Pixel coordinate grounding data
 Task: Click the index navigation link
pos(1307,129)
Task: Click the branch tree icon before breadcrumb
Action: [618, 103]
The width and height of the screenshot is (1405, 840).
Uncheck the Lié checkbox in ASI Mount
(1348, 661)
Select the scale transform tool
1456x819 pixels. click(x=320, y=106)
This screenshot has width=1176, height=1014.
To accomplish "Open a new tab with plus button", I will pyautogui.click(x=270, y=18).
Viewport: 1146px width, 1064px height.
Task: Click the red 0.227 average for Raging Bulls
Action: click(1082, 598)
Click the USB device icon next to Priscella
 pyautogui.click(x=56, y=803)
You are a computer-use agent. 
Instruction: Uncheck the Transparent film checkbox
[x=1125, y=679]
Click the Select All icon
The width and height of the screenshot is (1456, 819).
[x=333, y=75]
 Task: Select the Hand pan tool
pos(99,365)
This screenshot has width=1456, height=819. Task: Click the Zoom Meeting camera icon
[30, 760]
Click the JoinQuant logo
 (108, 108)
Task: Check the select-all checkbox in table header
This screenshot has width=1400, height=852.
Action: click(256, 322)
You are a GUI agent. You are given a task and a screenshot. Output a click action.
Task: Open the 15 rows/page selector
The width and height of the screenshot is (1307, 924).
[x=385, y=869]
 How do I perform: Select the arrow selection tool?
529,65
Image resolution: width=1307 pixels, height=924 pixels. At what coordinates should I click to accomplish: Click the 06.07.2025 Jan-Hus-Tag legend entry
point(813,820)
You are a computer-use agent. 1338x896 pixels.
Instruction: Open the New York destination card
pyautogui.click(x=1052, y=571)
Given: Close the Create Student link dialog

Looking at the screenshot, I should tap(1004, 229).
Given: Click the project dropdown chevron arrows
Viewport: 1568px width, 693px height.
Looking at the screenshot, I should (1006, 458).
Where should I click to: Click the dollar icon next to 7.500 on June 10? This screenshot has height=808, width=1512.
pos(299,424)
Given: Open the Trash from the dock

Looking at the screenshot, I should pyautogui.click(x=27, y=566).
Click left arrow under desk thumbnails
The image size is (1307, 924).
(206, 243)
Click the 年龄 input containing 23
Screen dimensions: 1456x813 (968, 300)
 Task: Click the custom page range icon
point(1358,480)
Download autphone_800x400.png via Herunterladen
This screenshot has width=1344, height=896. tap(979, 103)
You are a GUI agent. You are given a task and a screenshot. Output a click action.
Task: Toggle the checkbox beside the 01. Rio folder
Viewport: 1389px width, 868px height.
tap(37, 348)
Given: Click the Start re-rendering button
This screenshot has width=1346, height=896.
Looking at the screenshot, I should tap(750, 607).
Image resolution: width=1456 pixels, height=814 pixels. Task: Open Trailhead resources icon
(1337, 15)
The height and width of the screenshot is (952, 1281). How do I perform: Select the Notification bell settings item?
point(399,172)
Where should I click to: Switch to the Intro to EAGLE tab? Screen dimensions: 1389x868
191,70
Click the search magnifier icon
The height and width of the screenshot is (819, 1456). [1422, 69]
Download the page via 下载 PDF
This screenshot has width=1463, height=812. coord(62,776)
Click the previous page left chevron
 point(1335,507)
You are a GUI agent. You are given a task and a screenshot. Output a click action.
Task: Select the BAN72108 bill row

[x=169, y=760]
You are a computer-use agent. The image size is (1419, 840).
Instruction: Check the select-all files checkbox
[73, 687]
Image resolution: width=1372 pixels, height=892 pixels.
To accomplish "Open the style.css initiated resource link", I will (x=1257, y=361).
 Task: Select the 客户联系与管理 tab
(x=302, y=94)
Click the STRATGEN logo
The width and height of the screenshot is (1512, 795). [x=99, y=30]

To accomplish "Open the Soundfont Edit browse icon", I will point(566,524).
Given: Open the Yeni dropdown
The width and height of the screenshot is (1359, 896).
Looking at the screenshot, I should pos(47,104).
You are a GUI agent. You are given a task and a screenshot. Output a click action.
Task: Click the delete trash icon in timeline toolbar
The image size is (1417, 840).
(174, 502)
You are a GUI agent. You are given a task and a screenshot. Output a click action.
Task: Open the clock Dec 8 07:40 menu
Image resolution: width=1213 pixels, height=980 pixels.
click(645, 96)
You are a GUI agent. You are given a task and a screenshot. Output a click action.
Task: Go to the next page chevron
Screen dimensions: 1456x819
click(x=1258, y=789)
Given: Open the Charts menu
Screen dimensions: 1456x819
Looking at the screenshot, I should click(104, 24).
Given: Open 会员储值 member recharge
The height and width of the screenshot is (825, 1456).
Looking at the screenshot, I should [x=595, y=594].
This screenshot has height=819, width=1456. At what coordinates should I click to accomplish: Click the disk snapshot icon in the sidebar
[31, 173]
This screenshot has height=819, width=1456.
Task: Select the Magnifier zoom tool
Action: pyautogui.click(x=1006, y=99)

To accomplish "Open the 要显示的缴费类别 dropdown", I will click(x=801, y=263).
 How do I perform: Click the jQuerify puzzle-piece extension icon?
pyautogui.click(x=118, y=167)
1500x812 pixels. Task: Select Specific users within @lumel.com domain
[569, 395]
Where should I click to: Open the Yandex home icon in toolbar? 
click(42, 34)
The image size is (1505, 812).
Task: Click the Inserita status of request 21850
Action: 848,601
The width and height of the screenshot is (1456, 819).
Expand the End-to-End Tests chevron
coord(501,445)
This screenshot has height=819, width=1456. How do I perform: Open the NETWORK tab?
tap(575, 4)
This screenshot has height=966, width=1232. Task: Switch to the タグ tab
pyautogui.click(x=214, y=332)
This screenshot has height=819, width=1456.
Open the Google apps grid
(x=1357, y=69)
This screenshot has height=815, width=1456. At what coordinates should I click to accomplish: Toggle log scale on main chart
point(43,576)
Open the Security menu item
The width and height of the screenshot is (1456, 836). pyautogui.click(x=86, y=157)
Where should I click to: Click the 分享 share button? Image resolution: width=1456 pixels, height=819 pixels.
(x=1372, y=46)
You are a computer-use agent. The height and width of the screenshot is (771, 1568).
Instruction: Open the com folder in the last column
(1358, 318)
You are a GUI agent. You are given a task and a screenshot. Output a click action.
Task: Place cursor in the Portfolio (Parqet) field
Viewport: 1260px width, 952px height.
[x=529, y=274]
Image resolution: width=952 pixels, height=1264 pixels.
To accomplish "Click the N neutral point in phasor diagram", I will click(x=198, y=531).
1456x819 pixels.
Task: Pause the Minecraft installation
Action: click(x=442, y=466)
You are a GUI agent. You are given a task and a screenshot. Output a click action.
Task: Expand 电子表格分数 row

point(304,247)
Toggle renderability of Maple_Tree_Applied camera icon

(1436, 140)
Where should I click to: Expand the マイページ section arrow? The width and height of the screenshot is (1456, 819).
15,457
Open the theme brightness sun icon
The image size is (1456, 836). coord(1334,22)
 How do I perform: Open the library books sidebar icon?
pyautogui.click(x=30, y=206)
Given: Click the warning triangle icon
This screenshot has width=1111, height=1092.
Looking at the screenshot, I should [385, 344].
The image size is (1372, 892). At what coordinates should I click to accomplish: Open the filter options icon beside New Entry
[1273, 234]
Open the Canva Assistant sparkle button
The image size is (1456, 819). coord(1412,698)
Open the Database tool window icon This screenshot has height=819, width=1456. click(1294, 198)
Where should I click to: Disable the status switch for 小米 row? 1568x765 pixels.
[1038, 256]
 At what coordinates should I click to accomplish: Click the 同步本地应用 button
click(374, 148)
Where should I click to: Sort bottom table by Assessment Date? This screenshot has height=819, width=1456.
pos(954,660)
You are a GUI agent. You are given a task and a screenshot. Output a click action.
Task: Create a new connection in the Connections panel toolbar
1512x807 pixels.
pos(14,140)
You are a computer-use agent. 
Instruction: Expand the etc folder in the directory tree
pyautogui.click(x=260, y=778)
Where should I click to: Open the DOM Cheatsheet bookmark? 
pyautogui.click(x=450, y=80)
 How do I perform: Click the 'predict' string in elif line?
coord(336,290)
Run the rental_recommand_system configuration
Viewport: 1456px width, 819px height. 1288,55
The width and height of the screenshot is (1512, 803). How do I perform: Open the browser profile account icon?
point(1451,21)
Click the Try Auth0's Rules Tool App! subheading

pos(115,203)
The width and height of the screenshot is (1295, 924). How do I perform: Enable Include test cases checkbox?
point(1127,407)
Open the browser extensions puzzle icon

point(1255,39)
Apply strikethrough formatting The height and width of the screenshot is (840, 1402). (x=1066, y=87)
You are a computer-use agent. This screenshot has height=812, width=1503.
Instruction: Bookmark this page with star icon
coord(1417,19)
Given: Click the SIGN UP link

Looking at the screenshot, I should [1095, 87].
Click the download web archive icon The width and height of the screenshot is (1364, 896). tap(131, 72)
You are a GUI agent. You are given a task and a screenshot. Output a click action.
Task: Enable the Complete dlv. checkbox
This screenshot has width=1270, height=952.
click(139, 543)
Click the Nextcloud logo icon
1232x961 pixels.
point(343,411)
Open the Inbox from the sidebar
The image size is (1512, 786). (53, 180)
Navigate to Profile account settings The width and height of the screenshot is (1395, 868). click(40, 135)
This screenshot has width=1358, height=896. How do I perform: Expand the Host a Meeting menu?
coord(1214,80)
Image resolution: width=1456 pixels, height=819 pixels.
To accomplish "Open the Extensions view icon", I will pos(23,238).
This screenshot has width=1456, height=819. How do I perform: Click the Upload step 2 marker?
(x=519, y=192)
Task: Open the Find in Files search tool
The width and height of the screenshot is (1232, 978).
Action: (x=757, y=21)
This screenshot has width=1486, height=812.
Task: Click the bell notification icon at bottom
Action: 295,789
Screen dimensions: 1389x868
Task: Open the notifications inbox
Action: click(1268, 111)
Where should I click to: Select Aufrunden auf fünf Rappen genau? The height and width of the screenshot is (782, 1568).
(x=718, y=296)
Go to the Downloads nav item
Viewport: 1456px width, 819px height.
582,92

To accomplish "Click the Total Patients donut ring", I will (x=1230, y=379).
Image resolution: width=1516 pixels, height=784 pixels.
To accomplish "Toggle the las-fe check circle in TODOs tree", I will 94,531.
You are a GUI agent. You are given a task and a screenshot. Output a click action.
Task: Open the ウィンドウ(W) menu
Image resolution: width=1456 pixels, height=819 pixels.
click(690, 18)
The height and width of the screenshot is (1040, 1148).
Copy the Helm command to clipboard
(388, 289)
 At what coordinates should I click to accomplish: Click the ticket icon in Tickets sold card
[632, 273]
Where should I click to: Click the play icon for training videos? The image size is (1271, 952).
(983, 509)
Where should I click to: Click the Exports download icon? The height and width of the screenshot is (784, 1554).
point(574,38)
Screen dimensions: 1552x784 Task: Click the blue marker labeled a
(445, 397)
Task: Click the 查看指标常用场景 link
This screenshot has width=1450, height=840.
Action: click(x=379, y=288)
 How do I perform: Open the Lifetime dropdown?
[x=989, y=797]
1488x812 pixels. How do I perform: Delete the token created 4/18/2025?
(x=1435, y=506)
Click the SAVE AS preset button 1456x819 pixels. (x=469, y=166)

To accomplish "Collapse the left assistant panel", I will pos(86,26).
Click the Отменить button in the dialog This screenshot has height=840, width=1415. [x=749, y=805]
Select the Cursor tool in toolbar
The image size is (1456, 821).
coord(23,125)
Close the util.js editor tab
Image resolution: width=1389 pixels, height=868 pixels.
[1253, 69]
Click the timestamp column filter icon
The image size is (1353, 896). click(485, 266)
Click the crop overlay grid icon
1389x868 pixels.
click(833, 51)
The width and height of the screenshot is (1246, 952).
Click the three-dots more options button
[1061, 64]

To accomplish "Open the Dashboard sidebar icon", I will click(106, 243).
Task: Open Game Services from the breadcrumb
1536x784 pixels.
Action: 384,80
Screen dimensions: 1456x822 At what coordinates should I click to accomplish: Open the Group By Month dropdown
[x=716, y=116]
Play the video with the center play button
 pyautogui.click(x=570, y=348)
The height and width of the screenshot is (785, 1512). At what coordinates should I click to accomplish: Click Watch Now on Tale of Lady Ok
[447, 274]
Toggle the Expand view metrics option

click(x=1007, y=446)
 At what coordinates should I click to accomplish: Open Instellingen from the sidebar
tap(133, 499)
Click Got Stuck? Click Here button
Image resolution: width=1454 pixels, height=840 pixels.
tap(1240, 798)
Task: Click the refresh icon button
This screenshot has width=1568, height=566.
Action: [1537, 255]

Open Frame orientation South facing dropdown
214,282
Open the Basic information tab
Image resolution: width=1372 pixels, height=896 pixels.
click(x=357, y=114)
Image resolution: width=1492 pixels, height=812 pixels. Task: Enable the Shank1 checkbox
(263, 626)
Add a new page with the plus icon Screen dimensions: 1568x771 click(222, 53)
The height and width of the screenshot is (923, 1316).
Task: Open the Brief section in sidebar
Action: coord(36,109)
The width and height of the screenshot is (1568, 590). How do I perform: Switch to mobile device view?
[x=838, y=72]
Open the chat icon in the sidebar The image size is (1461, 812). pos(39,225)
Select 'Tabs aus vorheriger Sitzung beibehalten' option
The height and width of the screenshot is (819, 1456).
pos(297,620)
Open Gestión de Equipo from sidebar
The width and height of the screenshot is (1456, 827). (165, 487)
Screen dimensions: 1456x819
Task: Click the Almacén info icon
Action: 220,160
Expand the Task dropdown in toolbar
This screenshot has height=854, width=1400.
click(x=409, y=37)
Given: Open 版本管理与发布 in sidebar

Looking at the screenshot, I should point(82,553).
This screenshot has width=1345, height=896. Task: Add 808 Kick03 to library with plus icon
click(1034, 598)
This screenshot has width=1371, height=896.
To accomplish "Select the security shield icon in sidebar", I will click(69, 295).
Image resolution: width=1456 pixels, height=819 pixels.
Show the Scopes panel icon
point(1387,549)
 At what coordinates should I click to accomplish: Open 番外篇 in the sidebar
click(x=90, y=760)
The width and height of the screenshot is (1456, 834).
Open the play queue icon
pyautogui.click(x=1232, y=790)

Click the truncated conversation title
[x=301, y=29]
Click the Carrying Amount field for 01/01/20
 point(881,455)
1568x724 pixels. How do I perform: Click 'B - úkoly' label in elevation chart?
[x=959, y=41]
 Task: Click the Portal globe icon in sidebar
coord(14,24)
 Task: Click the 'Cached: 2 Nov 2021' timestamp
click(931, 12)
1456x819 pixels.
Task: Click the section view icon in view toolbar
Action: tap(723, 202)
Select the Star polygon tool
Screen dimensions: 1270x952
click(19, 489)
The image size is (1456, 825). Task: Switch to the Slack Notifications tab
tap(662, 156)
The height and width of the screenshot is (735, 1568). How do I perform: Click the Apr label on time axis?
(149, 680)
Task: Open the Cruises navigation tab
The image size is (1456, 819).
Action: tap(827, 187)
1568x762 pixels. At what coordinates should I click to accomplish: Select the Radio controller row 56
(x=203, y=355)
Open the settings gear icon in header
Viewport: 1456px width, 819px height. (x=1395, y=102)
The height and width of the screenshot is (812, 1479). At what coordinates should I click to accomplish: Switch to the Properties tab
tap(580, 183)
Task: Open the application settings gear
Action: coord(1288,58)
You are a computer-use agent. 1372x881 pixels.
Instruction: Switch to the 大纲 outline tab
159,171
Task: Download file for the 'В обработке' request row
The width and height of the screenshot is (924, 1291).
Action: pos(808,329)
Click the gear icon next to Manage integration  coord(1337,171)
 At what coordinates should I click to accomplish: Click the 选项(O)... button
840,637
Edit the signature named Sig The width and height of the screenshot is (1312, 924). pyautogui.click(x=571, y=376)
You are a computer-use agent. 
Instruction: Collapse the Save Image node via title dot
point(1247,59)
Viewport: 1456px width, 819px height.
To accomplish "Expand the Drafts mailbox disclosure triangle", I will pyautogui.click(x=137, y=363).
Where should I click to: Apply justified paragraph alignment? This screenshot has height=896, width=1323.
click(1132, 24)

# Task item:
Keep only those lines of the records that hold "triangle", and return them.

# Output for this task:
Given: Click the warning triangle icon
To accomplish "Expand the Drafts mailbox disclosure triangle", I will pyautogui.click(x=137, y=363).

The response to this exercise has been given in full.